Posted by Daisym on April 15, 2005, at 10:40:23
In reply to Re: Williams: Child Abuse/Abandoned by God, posted by psycjw on April 15, 2005, at 6:52:56
Thank you for that long, thoughtful reply. I knew when I asked that there are no real answers except to have faith in God's love. I often wonder how people with no faith get through the really hard stuff. Sometimes I throw up my hands and say, "whatever lesson I'm supposed to be learning, obviously I'm not learning it fast enough. Please guide me in more obvious way."
One of my favorite lessons was from a lady in my church. I have three wonderful boys but they were a handful when they were little and every Sunday I would pray for patience.

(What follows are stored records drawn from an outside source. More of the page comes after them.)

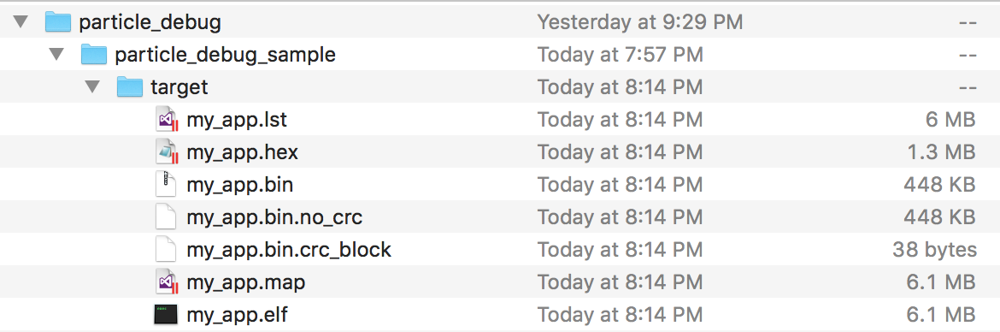Viewport: 1000px width, 332px height.
Task: Select the my_app.map file icon
Action: click(x=166, y=282)
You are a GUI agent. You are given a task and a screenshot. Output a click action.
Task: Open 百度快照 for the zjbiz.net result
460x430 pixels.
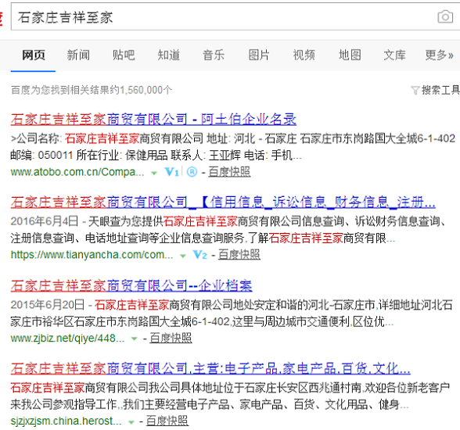pyautogui.click(x=171, y=338)
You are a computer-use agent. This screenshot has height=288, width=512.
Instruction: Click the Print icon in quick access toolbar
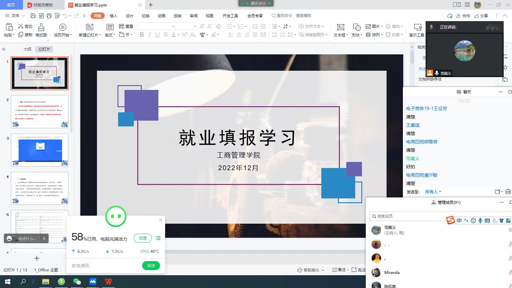tap(49, 16)
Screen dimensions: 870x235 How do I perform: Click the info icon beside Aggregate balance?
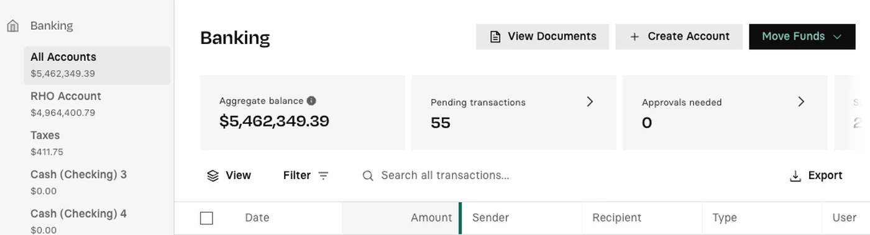[x=311, y=100]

When I mentioned what I was praying for she said, "It seems to me that God keeps testing your patience to show you that you DO have it...perhaps if you stop praying for more of it, he'll stop testing that which you have." Hmmm...
Therapy is the most challenging thing I have ever done. It feels like being stripped to your core and exposed to God without defenses or explanations. Especially when I question Him. Or I question my ability to keep going. We've talked about suicide as a sin...a very hard discussion to have. I think these are the dark moments when you feel most abandoned by God.
Again, thank you for your reply. You've given me a lot to think about.